On Thursday, a day on which rockets were fired at Tel Aviv from the Gaza Strip, the College Council of Pitzer College voted overwhelmingly to suspend Pitzer’s study abroad program with the University of Haifa. The council, a board that includes faculty, students, and staff, joins the college’s professoriate, which had already voted to suspend the program in November.

The College Council motion doesn’t mention the Boycott, Divestment, Sanctions movement but, like BDS, it focuses on exactly one Jewish state. The authors of the resolution, Claudia Strauss and Daniel Segal, both professors of anthropology, had to perform evasive maneuvers to justify canceling the Haifa program alone. Pitzer maintains programs in China and Rwanda, both uncommonly repressive regimes with no regard for academic freedom.

And look! They’re embarking on a program with the University of Zimbabwe, “conditions permitting.” I guess they need to be confident that what Freedom House calls “an alarming pattern of violence” by the country’s repressive government against its own citizens won’t threaten Pitzer’s students. Our State Department says that Zimbabwe has some human rights “issues,” such as “arbitrary killings, government-targeted abductions, and arbitrary arrests; torture; harsh prison conditions; criminal libel; censorship; restrictions on freedoms of assembly, association, and movement; government corruption”—you get the idea. Pitzer’s study abroad office notes, without apparent irony, that Zimbabwe has “struggled politically.” But have a nice trip!

So, to square its rejection of Israel with its rejection of absolutely no other country, the Council’s motion focuses wholly on the specifics of Israel’s visa policy. Among other things, that policy bars certain supporters of boycotting Israel from entering the country. There is, of course, no reason to make that the line a nation must not cross, other than to explain why the University of Haifa is untouchable, while universities in nations engaged in breathtaking human rights violations are touchable.

The Arab boycott of Jewish products preceded the existence of Israel. Excuses for boycotting have changed over time. But the reason for the Pitzer boycott is the same as it has ever been: to strike a blow against the intolerable presence and strength of Jews in the Middle East. Yes, the motion suggests that there may be ways to permit students to travel to Israel without dirtying themselves through contact with Israel’s universities. And yes, the motion allows for the possibility that other countries may one day also be deemed too filthy to touch. The American Studies Association said much the same thing when they voted for boycott in 2013. Somehow, they haven’t gotten around to boycotting anyone else yet.
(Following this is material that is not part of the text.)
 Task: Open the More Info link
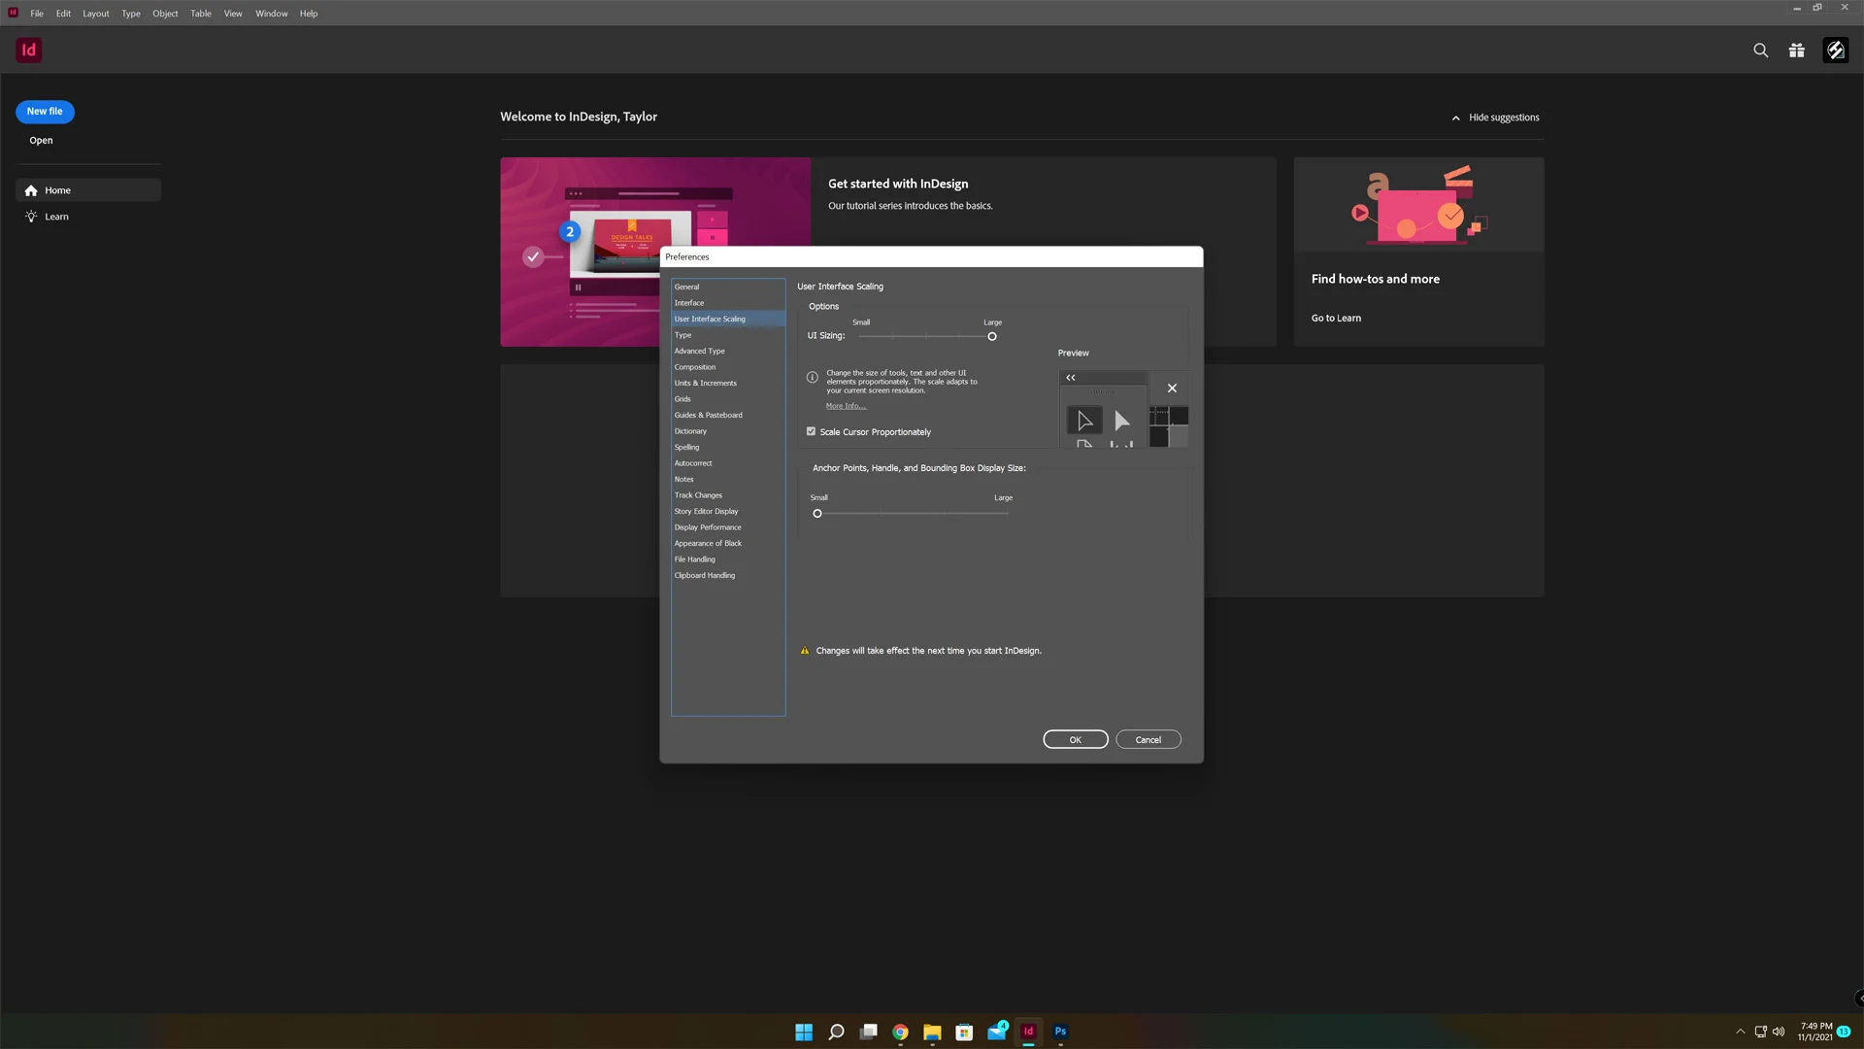tap(846, 406)
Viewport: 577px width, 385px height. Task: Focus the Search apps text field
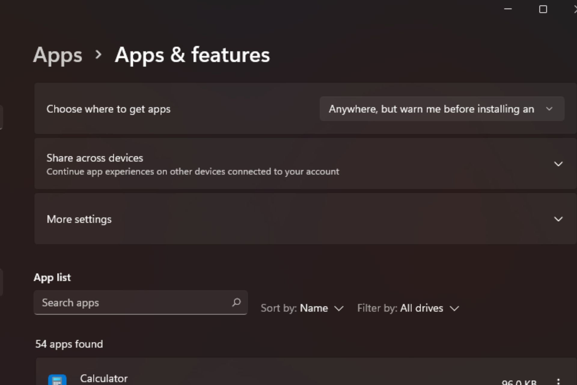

I think those who voted for the resolution must have taken these kinds of minor qualifications seriously, choosing not to dwell on the extent to which the action was driven by Professor Segal, an activist in the BDS movement. Even if Israel were to adopt an open borders policy tomorrow, that wouldn’t stop this movement from falsely branding Israel an apartheid state. Segal is not the least bit shy about where he stands, but the faculty and staff who went along with him have no excuse for subordinating their college to the aims of such a transparently prejudicial movement.

Nor should they be excused because Pitzer’s President Melvin Oliver, who went on record against suspending the program back in November, has announced that he won’t implement the College Council’s recommendation. President Oliver’s reasons are sound, and he doesn’t hesitate to call the Council’s action “prejudiced.” But a president does not a college make. In his November statement, Oliver said that the faculty’s vote conveyed “the impression that Pitzer is an illiberal place where its supposed core value of intercultural understanding is sacrificed on the altar of narrow and selectively applied political interests.” But after the 67-28 vote in a body no one has claimed is unrepresentative of Pitzer, why should anyone consider that impression wrong?

President Oliver and whoever may be with him deserve a chance to demonstrate that Pitzer College is not as bad as it looks. But the vote deserves to be remembered, if not for the reason BDS supporters might think. This is the first time that the stakeholders of a college—not a student government association, but the faculty, staff, and students of a college—has voted to ignore the protests of those in their community who consider BDS anti-Semitic and to ignore their responsibility to preserve scholarship and teaching from partisanship. And all to spit on a country most of them don’t know a blessed thing about.

We’ll spare the students, who are young and have irresponsible teachers. Everyone else involved deserves our contempt.